Захарьин прошелся вдоль помоста — в самом его конце, на ступеньках, ссунувшись с них вниз головой, спал нищий старец, которого Иван оставил на пиру. До смерти был пьян старец и спал мертвецки, и, должно быть, и во сне ему не снилось того, что сталось с ним наяву. Слуги не решались вынести его из палаты — подступиться даже боялись…
Захарьин постоял над старцем в досадном раздумье, пошевелил своим сапогом его болтающуюся, будто отделенную от туловища голову… Эка докука! Ну что с ним поделать? На части рви — не очнется! А царь заявится — как станет на такое зреть?! Для того нешто кликал сюда он «сию истинную Русь», чтобы так вот, в позоре, валялась она на глазах у этой — другой Руси, которую он нынче так изощренно и настойчиво низводит долу.
Ох, быть оказии, быть!..
Захарьин отходит от старца, до боли вскребается в свой сивый затылок… Неужто не выдумать ему ничего, неужто не извернуться, не избежать оказии и царского гнева, да и какого гнева!
Эх, была не была! Подозвал Захарьин слуг, велел выкинуть испившегося старца вон да привести со двора другого — трезвого…
Исполнили слуги наказ, привели с улицы другого нищего. Обласкал его Захарьин, усадил за стол, вином попотчевал — в меру, для храбрости только, пирогов с куриными потрохами подложил…
— И гляди! — для пущей острастки тыцнул его кулачиной под бок. — Не юродствуй. Урядно чтоб было все да пристойно. Государь обратится — отвечай по уму, по душе, не льстись, не любомудрствуй!
— Коль не сробею, батюшка-боярин… Сейный час уж напол жив сижу.
— Сробеешь — государя огорчишь, а смышление выкажешь — порадуешь, ибо государевым недоброхотам да злопыхам нос утрешь. Государь любится к вам, простым и убогим, а недоброхоты его на том судят и смеют.

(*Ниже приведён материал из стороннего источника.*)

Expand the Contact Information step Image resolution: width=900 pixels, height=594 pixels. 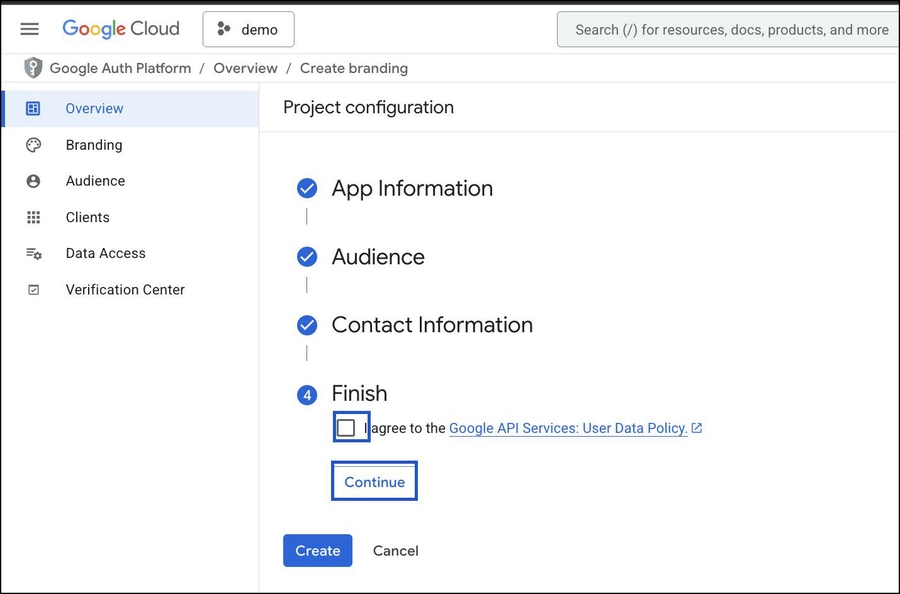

Захарьин сел на свое место за царским столом и, как-то враз отрешившись от всех хозяйственных дел и забот, стал думать о царе, словно само это место не позволяло думать больше ни о ком и ни о чем другом.
Палата то наполнялась шумом, то вдруг притихала — до такой степени, что казалось, будто все-все-все сидящие в ней разом затаивали дыхание в предчувствии того тревожного, но и желанного мига, который должен был избавить их от изнурительного ожидания, и когда шум, медленно, как тяжелый маятник, откачнувшись куда-то в сторону, уступал место тишине, палата, радужно расцвеченная мозаикой слюдяных окончин, становилась похожей на громадную и какую-то необыкновенную, волшебную усыпальницу, где все осталось нетленным — и люди, и вещи… Кроваво, как догорающие угли жертвенного огня, тлели блики на золотых ковшах и братинах, тускло блестело серебро, и от этого еще таинственней, еще священней казались тишина и оцепенелость, в которую погружалась палата, как будто в хладности серебра и в ярой огненности золота, в их незримой совокупности и была сокрыта тайна волшебства.